Burgundy and his team are also arrested for smoking cocaine at the newsdesk.
Though true spontaneity is not always the strong suit of Anchorman 2 — the improvised anarchy of the original surfaces only briefly — there is a relentless pursuit of stupidity for stupidity’s sake that is simply a pleasure to witness. Ron goes blind. Ron raises a killer shark from birth. Ron pays for perms for everyone. Ron thinks that psychiatrists are psychics. You get the picture. And you will get the jokes, of which there are hundreds ( which explains the marathon two-hour running time).
There are moments deep into the final act — a plot line about Ron’s absence from the life of his young son gets too much emphasis for too little outcome — where the sequel goes close to outstaying its welcome.
Hang in there.

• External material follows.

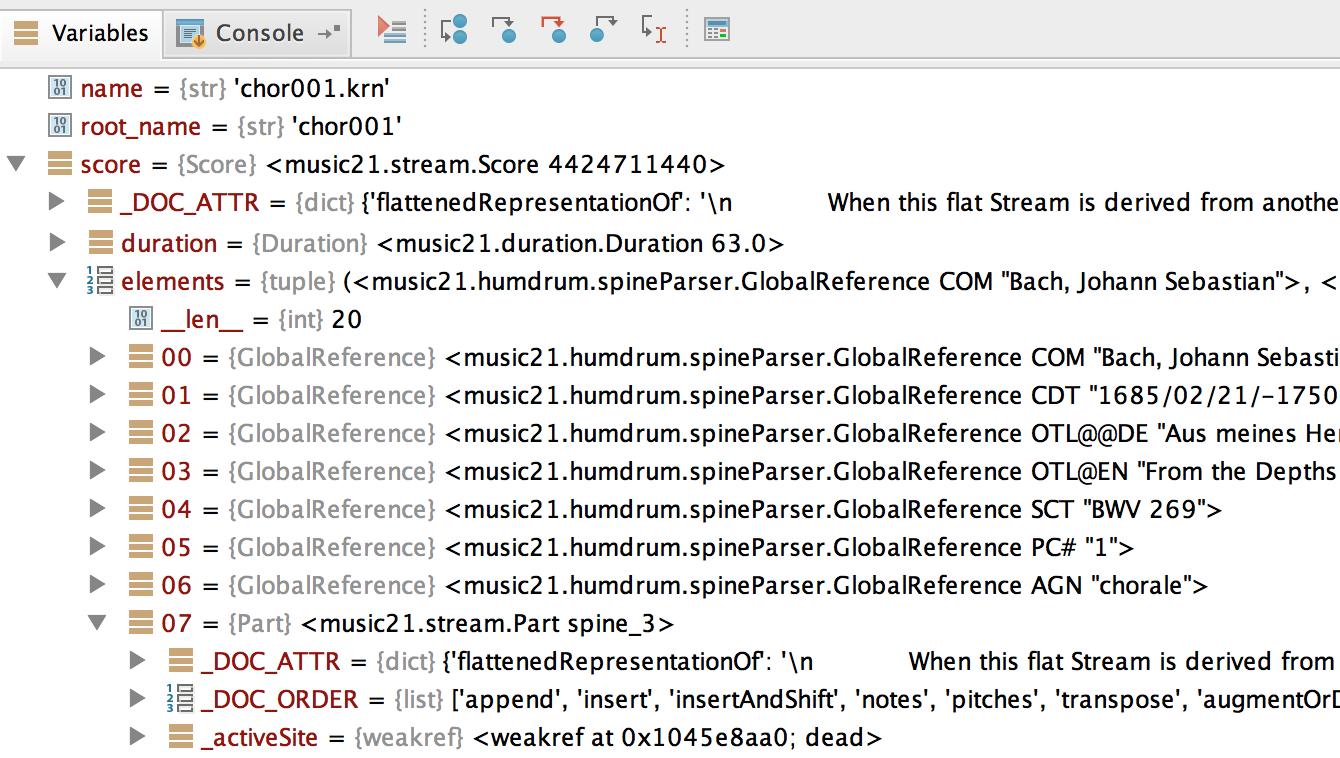Expand the _activeSite weakref node
Screen dimensions: 1340x758
(138, 737)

The best is yet to come: a brilliant cameoheavy reprise of the first film’s impeccably odd skirmish between news teams.
The rules of combat are warped into another dimension with the arrival of autocue assassins spearheaded by the likes of Jim Carrey, Sacha Baron Cohen, Kanye West, Tina Fey and Liam Neeson.
And Harrison Ford mutates into a were-hyena.
It is an hilarious scene that guarantees Anchorman 2: The Legend Continues leaves a legacy preserved.